(Items from a data source)
━━━━━━━━━━━━━━━━

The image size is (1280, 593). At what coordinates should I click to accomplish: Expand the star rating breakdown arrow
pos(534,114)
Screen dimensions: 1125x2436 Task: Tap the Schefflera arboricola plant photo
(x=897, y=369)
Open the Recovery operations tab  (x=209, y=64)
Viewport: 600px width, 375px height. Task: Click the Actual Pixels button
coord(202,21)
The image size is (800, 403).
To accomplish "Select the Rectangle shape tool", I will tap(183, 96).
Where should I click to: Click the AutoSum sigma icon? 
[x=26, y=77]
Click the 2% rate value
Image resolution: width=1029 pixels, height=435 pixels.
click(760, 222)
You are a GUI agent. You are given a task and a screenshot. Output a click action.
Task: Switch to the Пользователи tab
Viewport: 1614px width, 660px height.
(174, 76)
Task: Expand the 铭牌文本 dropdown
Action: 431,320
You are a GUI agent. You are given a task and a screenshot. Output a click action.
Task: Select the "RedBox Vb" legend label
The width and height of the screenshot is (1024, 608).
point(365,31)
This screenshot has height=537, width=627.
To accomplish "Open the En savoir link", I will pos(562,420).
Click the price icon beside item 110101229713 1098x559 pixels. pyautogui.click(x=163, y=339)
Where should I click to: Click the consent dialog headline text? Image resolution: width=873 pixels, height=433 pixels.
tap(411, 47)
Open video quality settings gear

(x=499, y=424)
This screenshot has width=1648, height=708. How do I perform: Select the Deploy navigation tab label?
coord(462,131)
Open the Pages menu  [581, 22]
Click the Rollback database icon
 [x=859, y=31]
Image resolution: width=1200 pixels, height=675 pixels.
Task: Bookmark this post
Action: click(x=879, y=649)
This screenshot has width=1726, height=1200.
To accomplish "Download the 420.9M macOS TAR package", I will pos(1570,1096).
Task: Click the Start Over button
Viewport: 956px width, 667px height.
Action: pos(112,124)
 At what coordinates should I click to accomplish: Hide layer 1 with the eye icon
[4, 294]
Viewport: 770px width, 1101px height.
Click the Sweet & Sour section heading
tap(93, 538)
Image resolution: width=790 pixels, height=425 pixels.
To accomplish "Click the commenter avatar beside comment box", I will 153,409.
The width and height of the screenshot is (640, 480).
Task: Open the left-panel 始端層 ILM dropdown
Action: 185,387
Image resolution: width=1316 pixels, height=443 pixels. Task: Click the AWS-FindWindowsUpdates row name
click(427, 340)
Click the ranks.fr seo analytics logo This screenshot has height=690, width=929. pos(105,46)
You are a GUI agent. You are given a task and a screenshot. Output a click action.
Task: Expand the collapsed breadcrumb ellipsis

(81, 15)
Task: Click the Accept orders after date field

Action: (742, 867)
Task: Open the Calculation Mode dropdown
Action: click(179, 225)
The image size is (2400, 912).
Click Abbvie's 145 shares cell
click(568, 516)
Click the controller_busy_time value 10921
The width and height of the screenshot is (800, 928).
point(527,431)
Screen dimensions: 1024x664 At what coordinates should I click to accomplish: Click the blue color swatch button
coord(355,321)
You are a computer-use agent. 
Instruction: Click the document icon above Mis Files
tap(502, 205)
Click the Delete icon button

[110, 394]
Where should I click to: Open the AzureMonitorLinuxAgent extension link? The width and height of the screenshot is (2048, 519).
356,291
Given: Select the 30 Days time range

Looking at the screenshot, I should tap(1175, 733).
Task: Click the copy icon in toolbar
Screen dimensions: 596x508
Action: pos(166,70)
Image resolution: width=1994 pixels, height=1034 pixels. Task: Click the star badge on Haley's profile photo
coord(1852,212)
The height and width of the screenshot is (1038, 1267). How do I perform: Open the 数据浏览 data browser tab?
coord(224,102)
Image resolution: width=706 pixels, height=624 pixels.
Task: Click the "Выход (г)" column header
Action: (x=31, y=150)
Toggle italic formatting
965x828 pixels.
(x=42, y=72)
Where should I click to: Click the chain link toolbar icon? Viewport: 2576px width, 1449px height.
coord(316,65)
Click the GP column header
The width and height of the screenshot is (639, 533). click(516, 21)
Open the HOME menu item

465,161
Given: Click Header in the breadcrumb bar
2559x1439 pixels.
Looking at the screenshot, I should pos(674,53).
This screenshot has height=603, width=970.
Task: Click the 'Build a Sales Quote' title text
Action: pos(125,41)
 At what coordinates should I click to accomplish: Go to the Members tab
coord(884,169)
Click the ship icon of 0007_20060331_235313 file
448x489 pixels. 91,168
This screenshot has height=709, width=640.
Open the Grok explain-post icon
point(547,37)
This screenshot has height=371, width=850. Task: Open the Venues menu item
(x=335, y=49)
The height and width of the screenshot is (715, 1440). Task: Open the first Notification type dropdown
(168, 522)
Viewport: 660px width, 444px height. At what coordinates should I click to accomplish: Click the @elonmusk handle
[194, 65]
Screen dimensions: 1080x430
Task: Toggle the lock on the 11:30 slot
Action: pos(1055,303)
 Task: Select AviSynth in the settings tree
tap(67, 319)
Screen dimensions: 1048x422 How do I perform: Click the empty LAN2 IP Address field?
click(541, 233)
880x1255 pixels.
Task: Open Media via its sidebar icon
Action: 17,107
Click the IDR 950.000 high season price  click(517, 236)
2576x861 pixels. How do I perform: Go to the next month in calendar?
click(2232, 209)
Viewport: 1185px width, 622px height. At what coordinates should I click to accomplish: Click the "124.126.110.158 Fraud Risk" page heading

━━━━━━━━━━━━━━━━

* _The task_
Transcribe all of the lines above word for word, keeping every character and the original line order.

* _Correct output_
The image size is (1280, 593). At what coordinates should I click to accomplish: Expand the star rating breakdown arrow
pos(534,114)
Screen dimensions: 1125x2436 Task: Tap the Schefflera arboricola plant photo
(x=897, y=369)
Open the Recovery operations tab  (x=209, y=64)
Viewport: 600px width, 375px height. Task: Click the Actual Pixels button
coord(202,21)
The image size is (800, 403).
To accomplish "Select the Rectangle shape tool", I will tap(183, 96).
Where should I click to: Click the AutoSum sigma icon? 
[x=26, y=77]
Click the 2% rate value
Image resolution: width=1029 pixels, height=435 pixels.
click(760, 222)
You are a GUI agent. You are given a task and a screenshot. Output a click action.
Task: Switch to the Пользователи tab
Viewport: 1614px width, 660px height.
(174, 76)
Task: Expand the 铭牌文本 dropdown
Action: 431,320
You are a GUI agent. You are given a task and a screenshot. Output a click action.
Task: Select the "RedBox Vb" legend label
The width and height of the screenshot is (1024, 608).
point(365,31)
This screenshot has height=537, width=627.
To accomplish "Open the En savoir link", I will pos(562,420).
Click the price icon beside item 110101229713 1098x559 pixels. pyautogui.click(x=163, y=339)
Where should I click to: Click the consent dialog headline text? Image resolution: width=873 pixels, height=433 pixels.
tap(411, 47)
Open video quality settings gear

(x=499, y=424)
This screenshot has width=1648, height=708. How do I perform: Select the Deploy navigation tab label?
coord(462,131)
Open the Pages menu  [581, 22]
Click the Rollback database icon
 [x=859, y=31]
Image resolution: width=1200 pixels, height=675 pixels.
Task: Bookmark this post
Action: click(x=879, y=649)
This screenshot has width=1726, height=1200.
To accomplish "Download the 420.9M macOS TAR package", I will pos(1570,1096).
Task: Click the Start Over button
Viewport: 956px width, 667px height.
Action: pos(112,124)
 At what coordinates should I click to accomplish: Hide layer 1 with the eye icon
[4, 294]
Viewport: 770px width, 1101px height.
Click the Sweet & Sour section heading
tap(93, 538)
Image resolution: width=790 pixels, height=425 pixels.
To accomplish "Click the commenter avatar beside comment box", I will 153,409.
The width and height of the screenshot is (640, 480).
Task: Open the left-panel 始端層 ILM dropdown
Action: 185,387
Image resolution: width=1316 pixels, height=443 pixels. Task: Click the AWS-FindWindowsUpdates row name
click(427, 340)
Click the ranks.fr seo analytics logo This screenshot has height=690, width=929. pos(105,46)
You are a GUI agent. You are given a task and a screenshot. Output a click action.
Task: Expand the collapsed breadcrumb ellipsis

(81, 15)
Task: Click the Accept orders after date field

Action: (742, 867)
Task: Open the Calculation Mode dropdown
Action: click(179, 225)
The image size is (2400, 912).
Click Abbvie's 145 shares cell
click(568, 516)
Click the controller_busy_time value 10921
The width and height of the screenshot is (800, 928).
point(527,431)
Screen dimensions: 1024x664 At what coordinates should I click to accomplish: Click the blue color swatch button
coord(355,321)
You are a computer-use agent. 
Instruction: Click the document icon above Mis Files
tap(502, 205)
Click the Delete icon button

[110, 394]
Where should I click to: Open the AzureMonitorLinuxAgent extension link? The width and height of the screenshot is (2048, 519).
356,291
Given: Select the 30 Days time range

Looking at the screenshot, I should tap(1175, 733).
Task: Click the copy icon in toolbar
Screen dimensions: 596x508
Action: pos(166,70)
Image resolution: width=1994 pixels, height=1034 pixels. Task: Click the star badge on Haley's profile photo
coord(1852,212)
The height and width of the screenshot is (1038, 1267). How do I perform: Open the 数据浏览 data browser tab?
coord(224,102)
Image resolution: width=706 pixels, height=624 pixels.
Task: Click the "Выход (г)" column header
Action: (x=31, y=150)
Toggle italic formatting
965x828 pixels.
(x=42, y=72)
Where should I click to: Click the chain link toolbar icon? Viewport: 2576px width, 1449px height.
coord(316,65)
Click the GP column header
The width and height of the screenshot is (639, 533). click(516, 21)
Open the HOME menu item

465,161
Given: Click Header in the breadcrumb bar
2559x1439 pixels.
Looking at the screenshot, I should pos(674,53).
This screenshot has height=603, width=970.
Task: Click the 'Build a Sales Quote' title text
Action: pos(125,41)
 At what coordinates should I click to accomplish: Go to the Members tab
coord(884,169)
Click the ship icon of 0007_20060331_235313 file
448x489 pixels. 91,168
This screenshot has height=709, width=640.
Open the Grok explain-post icon
point(547,37)
This screenshot has height=371, width=850. Task: Open the Venues menu item
(x=335, y=49)
The height and width of the screenshot is (715, 1440). Task: Open the first Notification type dropdown
(168, 522)
Viewport: 660px width, 444px height. At what coordinates should I click to accomplish: Click the @elonmusk handle
[194, 65]
Screen dimensions: 1080x430
Task: Toggle the lock on the 11:30 slot
Action: pos(1055,303)
 Task: Select AviSynth in the settings tree
tap(67, 319)
Screen dimensions: 1048x422 How do I perform: Click the empty LAN2 IP Address field?
click(541, 233)
880x1255 pixels.
Task: Open Media via its sidebar icon
Action: 17,107
Click the IDR 950.000 high season price  click(517, 236)
2576x861 pixels. How do I perform: Go to the next month in calendar?
click(2232, 209)
Viewport: 1185px width, 622px height. At what coordinates should I click to accomplish: Click the "124.126.110.158 Fraud Risk" page heading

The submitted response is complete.